• OBJECTIVE
Copy out every one of the following entries word for word, without changing anything.

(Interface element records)

++++

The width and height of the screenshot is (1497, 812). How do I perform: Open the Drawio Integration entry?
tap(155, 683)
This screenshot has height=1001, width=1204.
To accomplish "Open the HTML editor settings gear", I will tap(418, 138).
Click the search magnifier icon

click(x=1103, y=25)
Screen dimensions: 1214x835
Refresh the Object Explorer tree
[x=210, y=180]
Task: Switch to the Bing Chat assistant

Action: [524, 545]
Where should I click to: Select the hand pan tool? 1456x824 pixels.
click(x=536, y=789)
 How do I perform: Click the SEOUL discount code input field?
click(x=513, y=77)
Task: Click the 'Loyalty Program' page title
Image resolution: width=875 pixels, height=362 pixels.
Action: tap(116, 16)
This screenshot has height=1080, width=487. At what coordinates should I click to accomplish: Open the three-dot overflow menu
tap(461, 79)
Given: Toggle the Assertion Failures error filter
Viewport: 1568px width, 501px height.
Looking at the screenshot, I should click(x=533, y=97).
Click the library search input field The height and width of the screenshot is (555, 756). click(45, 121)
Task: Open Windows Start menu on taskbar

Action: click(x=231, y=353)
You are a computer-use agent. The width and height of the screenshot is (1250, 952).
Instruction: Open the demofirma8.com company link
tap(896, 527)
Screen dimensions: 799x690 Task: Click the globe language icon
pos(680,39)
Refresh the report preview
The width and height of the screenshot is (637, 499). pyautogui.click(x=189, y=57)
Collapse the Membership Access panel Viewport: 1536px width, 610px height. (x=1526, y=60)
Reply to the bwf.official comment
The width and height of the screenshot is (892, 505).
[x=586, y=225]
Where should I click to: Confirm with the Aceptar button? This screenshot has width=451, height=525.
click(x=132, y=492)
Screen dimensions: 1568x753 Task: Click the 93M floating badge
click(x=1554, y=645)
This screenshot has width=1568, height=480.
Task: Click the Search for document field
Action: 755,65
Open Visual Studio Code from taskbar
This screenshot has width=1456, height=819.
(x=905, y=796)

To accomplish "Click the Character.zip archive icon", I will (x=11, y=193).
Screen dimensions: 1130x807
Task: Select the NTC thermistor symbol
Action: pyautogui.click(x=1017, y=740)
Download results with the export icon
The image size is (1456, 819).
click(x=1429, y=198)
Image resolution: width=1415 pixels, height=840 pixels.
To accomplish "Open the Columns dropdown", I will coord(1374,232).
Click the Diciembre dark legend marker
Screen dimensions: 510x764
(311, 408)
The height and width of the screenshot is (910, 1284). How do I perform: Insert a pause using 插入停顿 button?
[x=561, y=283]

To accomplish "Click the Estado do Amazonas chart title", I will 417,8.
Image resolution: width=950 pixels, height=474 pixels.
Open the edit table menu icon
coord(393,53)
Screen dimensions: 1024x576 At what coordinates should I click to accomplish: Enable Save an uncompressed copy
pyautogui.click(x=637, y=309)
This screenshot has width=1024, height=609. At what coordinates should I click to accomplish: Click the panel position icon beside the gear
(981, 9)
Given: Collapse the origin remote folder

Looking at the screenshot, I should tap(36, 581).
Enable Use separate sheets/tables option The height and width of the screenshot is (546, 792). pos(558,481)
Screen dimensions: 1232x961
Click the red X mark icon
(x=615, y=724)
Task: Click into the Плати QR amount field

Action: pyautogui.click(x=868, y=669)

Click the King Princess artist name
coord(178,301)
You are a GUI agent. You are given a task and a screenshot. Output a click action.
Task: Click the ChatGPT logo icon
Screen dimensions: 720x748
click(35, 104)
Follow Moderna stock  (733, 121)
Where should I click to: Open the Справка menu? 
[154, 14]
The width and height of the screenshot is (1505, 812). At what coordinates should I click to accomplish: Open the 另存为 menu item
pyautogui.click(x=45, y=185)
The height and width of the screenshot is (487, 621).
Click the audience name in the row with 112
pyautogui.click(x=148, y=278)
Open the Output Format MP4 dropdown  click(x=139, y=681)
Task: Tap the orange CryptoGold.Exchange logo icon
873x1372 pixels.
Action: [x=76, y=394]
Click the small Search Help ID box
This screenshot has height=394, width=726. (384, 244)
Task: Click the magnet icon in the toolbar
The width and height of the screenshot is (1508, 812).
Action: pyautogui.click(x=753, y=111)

++++

• WRITTEN ANSWER
The width and height of the screenshot is (1497, 812). How do I perform: Open the Drawio Integration entry?
tap(155, 683)
This screenshot has height=1001, width=1204.
To accomplish "Open the HTML editor settings gear", I will tap(418, 138).
Click the search magnifier icon

click(x=1103, y=25)
Screen dimensions: 1214x835
Refresh the Object Explorer tree
[x=210, y=180]
Task: Switch to the Bing Chat assistant

Action: [524, 545]
Where should I click to: Select the hand pan tool? 1456x824 pixels.
click(x=536, y=789)
 How do I perform: Click the SEOUL discount code input field?
click(x=513, y=77)
Task: Click the 'Loyalty Program' page title
Image resolution: width=875 pixels, height=362 pixels.
Action: tap(116, 16)
This screenshot has height=1080, width=487. At what coordinates should I click to accomplish: Open the three-dot overflow menu
tap(461, 79)
Given: Toggle the Assertion Failures error filter
Viewport: 1568px width, 501px height.
Looking at the screenshot, I should click(x=533, y=97).
Click the library search input field The height and width of the screenshot is (555, 756). click(45, 121)
Task: Open Windows Start menu on taskbar

Action: click(x=231, y=353)
You are a computer-use agent. The width and height of the screenshot is (1250, 952).
Instruction: Open the demofirma8.com company link
tap(896, 527)
Screen dimensions: 799x690 Task: Click the globe language icon
pos(680,39)
Refresh the report preview
The width and height of the screenshot is (637, 499). pyautogui.click(x=189, y=57)
Collapse the Membership Access panel Viewport: 1536px width, 610px height. (x=1526, y=60)
Reply to the bwf.official comment
The width and height of the screenshot is (892, 505).
[x=586, y=225]
Where should I click to: Confirm with the Aceptar button? This screenshot has width=451, height=525.
click(x=132, y=492)
Screen dimensions: 1568x753 Task: Click the 93M floating badge
click(x=1554, y=645)
This screenshot has width=1568, height=480.
Task: Click the Search for document field
Action: 755,65
Open Visual Studio Code from taskbar
This screenshot has width=1456, height=819.
(x=905, y=796)

To accomplish "Click the Character.zip archive icon", I will (x=11, y=193).
Screen dimensions: 1130x807
Task: Select the NTC thermistor symbol
Action: pyautogui.click(x=1017, y=740)
Download results with the export icon
The image size is (1456, 819).
click(x=1429, y=198)
Image resolution: width=1415 pixels, height=840 pixels.
To accomplish "Open the Columns dropdown", I will coord(1374,232).
Click the Diciembre dark legend marker
Screen dimensions: 510x764
(311, 408)
The height and width of the screenshot is (910, 1284). How do I perform: Insert a pause using 插入停顿 button?
[x=561, y=283]

To accomplish "Click the Estado do Amazonas chart title", I will 417,8.
Image resolution: width=950 pixels, height=474 pixels.
Open the edit table menu icon
coord(393,53)
Screen dimensions: 1024x576 At what coordinates should I click to accomplish: Enable Save an uncompressed copy
pyautogui.click(x=637, y=309)
This screenshot has width=1024, height=609. At what coordinates should I click to accomplish: Click the panel position icon beside the gear
(981, 9)
Given: Collapse the origin remote folder

Looking at the screenshot, I should tap(36, 581).
Enable Use separate sheets/tables option The height and width of the screenshot is (546, 792). pos(558,481)
Screen dimensions: 1232x961
Click the red X mark icon
(x=615, y=724)
Task: Click into the Плати QR amount field

Action: pyautogui.click(x=868, y=669)

Click the King Princess artist name
coord(178,301)
You are a GUI agent. You are given a task and a screenshot. Output a click action.
Task: Click the ChatGPT logo icon
Screen dimensions: 720x748
click(35, 104)
Follow Moderna stock  (733, 121)
Where should I click to: Open the Справка menu? 
[154, 14]
The width and height of the screenshot is (1505, 812). At what coordinates should I click to accomplish: Open the 另存为 menu item
pyautogui.click(x=45, y=185)
The height and width of the screenshot is (487, 621).
Click the audience name in the row with 112
pyautogui.click(x=148, y=278)
Open the Output Format MP4 dropdown  click(x=139, y=681)
Task: Tap the orange CryptoGold.Exchange logo icon
873x1372 pixels.
Action: [x=76, y=394]
Click the small Search Help ID box
This screenshot has height=394, width=726. (384, 244)
Task: Click the magnet icon in the toolbar
The width and height of the screenshot is (1508, 812).
Action: pyautogui.click(x=753, y=111)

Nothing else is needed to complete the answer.